As another example, protecting a network may involve the use of an intrusion prevention system (IPS) or a next-gen firewall (NGFW) that records and monitors network traffic. Depending on the size of the network, this can be a very computationally expensive endeavor and may impact the performance of the network. A few strategically placed decoy machines may alert an organization to the presence of a malicious actor with almost no added overhead. Because deception is able to protect an environment without straining its resources, it can be a great choice for environments that cannot tolerate the performance impacts of traditional security tooling.
Resiliency
Decoys are often less susceptible to subtle changes in attacker tradecraft than traditional security tools. The classic example of defeating antivirus of the past (and unfortunately sometimes the present) is an attacker who changes the hash of their malware. By changing the name of a variable, adding an irrelevant line of code, or swapping the order of two instructions, an attacker could alter the hash of their malware’s executable, which would defeat antivirus systems that rely on detecting known-bad hashes. While advancements in endpoint detection render changing a hash far less effective, most traditional security tools rely on identifying common patterns that one or more pieces of malware use in order to achieve its goal.

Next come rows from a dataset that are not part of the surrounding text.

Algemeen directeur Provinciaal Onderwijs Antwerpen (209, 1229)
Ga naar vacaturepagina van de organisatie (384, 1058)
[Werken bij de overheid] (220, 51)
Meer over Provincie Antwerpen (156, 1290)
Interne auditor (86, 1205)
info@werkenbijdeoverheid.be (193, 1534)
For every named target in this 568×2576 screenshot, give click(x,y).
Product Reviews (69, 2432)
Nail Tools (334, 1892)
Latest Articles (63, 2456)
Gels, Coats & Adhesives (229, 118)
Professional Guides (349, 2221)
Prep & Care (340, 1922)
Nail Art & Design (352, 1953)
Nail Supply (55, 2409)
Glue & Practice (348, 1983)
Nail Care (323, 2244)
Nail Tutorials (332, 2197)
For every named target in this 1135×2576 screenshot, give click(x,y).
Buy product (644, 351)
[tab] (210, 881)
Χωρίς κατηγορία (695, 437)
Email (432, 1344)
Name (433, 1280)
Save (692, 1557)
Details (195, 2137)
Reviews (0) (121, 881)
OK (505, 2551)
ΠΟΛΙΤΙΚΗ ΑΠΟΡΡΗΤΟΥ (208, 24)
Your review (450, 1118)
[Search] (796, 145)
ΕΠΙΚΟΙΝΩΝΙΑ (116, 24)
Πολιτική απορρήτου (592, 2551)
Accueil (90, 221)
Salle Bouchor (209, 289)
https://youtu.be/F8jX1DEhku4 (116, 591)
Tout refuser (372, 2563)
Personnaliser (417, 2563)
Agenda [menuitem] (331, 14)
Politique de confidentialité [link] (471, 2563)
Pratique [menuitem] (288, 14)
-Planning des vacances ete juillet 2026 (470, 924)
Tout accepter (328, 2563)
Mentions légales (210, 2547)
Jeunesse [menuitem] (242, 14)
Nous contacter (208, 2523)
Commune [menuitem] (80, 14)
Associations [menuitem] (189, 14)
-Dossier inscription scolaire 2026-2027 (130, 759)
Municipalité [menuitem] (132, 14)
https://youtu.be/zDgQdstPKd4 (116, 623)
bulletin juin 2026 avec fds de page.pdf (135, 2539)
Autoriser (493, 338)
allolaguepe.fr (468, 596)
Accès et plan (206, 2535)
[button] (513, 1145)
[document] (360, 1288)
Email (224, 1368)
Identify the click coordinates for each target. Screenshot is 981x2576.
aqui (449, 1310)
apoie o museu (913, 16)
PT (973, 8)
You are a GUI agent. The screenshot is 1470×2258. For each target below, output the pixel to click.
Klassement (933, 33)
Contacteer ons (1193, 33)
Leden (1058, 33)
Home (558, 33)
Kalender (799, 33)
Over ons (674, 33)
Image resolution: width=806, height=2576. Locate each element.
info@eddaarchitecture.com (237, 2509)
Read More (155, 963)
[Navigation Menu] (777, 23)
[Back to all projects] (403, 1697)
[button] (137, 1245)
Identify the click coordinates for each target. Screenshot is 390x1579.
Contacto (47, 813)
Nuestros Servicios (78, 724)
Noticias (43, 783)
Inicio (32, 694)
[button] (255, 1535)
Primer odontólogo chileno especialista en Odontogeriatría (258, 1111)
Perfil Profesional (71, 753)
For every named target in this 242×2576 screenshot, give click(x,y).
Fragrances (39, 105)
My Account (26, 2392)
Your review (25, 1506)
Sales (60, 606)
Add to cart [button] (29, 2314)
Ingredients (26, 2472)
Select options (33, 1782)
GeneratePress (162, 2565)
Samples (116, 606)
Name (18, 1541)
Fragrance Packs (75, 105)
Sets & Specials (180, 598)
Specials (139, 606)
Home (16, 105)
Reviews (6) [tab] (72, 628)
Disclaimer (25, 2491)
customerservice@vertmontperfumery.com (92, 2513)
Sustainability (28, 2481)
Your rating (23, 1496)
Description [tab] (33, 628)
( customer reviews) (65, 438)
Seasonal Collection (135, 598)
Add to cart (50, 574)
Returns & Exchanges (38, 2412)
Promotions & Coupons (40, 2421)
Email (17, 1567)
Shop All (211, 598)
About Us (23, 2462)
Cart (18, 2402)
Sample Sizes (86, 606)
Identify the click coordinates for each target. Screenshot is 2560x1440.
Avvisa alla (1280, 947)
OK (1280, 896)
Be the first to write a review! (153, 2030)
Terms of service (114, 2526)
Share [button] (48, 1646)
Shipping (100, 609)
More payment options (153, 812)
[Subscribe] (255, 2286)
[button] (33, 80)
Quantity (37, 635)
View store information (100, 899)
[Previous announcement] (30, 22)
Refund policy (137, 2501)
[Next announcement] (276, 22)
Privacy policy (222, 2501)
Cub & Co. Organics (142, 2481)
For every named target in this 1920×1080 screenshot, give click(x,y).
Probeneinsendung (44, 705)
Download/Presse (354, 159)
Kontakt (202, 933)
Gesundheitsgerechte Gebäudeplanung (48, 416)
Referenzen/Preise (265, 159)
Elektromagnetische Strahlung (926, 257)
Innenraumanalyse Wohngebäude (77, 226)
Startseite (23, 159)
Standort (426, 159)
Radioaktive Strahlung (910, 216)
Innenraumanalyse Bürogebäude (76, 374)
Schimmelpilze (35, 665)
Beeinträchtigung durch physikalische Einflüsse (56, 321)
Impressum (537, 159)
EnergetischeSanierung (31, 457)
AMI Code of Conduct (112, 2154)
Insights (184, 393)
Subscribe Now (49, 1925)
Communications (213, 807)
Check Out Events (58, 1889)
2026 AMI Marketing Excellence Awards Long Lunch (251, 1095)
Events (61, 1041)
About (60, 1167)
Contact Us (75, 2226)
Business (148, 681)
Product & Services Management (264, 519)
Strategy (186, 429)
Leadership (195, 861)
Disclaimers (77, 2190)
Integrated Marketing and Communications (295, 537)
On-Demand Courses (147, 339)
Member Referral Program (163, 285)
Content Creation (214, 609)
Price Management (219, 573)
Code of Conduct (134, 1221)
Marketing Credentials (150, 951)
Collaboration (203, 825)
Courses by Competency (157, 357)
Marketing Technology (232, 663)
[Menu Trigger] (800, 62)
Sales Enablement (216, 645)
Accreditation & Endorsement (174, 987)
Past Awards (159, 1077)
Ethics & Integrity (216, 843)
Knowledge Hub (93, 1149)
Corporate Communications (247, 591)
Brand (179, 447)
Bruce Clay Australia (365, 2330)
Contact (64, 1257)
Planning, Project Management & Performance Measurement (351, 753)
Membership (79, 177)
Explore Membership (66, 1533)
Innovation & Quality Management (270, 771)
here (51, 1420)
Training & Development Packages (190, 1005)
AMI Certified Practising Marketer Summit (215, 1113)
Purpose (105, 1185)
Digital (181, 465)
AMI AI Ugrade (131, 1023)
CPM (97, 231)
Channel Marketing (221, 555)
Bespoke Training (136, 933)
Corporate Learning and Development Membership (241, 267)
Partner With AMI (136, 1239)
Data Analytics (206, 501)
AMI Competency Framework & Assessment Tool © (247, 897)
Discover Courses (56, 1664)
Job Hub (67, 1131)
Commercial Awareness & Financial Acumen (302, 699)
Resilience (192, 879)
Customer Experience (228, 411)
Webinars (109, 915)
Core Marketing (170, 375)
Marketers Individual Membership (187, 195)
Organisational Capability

If a malware developer discovers a previously unknown technique that accomplishes the same outcome or finds a way to prevent the EDR from gathering the required data to detect the malicious activity, it will likely be able to evade detection until EDR vendors update their products to catch the new technique.
Decoys, on the other hand, target what an attacker wants, like credentials, privileged accounts, and sensitive files, rather than what they do to get it, like reading memory, enumerating account permissions, and reading files. Well-designed decoys look like the valuable an attacker is after, whether that is: information useful for internal reconnaissance, a path for lateral movement, or a way to perform privilege escalation. Using deception is like transforming a guard into one of the gold bars in a castle’s treasure - if a thief steals a castle’s treasure, they are likely to “steal” its deception as well. A traditional security tool’s approach of posting guards near the vault that holds a castle’s treasure will likely catch many thieves, but skilled or lucky ones who take a novel approach to the treasure will go undetected.
Cost
Decoys can be a much cheaper alternative to traditional security tools. Licensing an EDR, IPS, NGFW, or other traditional security product can be prohibitively expensive for organizations with large fleets compared to their budget for security. While a mature security program will complement the aforementioned tools with deception, deception may offer a relatively inexpensive boost to a security landscape.